Task item:
Your answer should be only the lines below from the one with "Instruction: Click the" to the one with "Task: Click Añadir comparación to add a term", repeated exactly, ends included.

(Supplied records)

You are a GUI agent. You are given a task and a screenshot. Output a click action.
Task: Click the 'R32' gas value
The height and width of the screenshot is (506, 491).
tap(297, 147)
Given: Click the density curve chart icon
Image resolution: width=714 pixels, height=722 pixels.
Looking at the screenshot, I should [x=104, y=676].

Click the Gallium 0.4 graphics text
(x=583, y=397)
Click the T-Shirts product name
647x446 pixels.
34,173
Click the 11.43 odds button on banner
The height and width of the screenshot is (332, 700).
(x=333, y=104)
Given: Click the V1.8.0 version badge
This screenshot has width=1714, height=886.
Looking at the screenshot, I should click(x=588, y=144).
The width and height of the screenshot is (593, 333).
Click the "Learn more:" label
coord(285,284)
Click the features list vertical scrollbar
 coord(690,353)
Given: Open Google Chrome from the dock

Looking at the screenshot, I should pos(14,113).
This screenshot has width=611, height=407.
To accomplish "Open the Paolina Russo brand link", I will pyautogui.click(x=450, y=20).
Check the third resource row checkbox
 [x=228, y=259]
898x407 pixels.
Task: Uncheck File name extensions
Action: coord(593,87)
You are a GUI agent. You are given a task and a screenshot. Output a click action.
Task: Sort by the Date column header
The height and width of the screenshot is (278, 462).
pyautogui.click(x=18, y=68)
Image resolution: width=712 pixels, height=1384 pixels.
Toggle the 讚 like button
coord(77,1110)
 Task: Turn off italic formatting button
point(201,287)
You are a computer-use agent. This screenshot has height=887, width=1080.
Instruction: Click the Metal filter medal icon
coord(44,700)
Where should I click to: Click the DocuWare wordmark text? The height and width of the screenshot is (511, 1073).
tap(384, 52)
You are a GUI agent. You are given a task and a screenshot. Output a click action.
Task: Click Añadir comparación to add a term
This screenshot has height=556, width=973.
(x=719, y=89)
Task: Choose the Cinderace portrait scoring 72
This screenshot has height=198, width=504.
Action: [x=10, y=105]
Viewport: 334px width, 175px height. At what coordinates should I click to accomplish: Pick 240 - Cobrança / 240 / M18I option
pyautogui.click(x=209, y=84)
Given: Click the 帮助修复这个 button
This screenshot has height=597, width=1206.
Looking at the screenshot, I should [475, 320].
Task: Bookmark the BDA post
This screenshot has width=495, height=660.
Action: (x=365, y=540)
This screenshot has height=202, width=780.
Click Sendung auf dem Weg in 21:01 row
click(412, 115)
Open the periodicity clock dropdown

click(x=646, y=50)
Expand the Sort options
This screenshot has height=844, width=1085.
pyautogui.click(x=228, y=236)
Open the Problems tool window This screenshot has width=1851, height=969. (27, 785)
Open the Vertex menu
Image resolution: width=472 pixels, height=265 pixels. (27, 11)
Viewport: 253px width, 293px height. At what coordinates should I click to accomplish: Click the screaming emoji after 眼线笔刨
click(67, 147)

(End Supplied records)

Task response:
Instruction: Click the Metal filter medal icon
coord(44,700)
Where should I click to: Click the DocuWare wordmark text? The height and width of the screenshot is (511, 1073).
tap(384, 52)
You are a GUI agent. You are given a task and a screenshot. Output a click action.
Task: Click Añadir comparación to add a term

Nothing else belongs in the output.